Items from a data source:
═══

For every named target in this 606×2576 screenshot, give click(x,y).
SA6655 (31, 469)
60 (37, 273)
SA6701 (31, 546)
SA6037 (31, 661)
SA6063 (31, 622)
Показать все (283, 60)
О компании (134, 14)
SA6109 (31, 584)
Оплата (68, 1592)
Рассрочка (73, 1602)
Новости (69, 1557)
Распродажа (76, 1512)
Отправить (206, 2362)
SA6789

═══

Task directions: With the line containing "Рассрочка (73, 1602)" as the first and the last line of the data as the final one, copy every line between them exactly, those two included.

Answer to this exercise:
Рассрочка (73, 1602)
Новости (69, 1557)
Распродажа (76, 1512)
Отправить (206, 2362)
SA6789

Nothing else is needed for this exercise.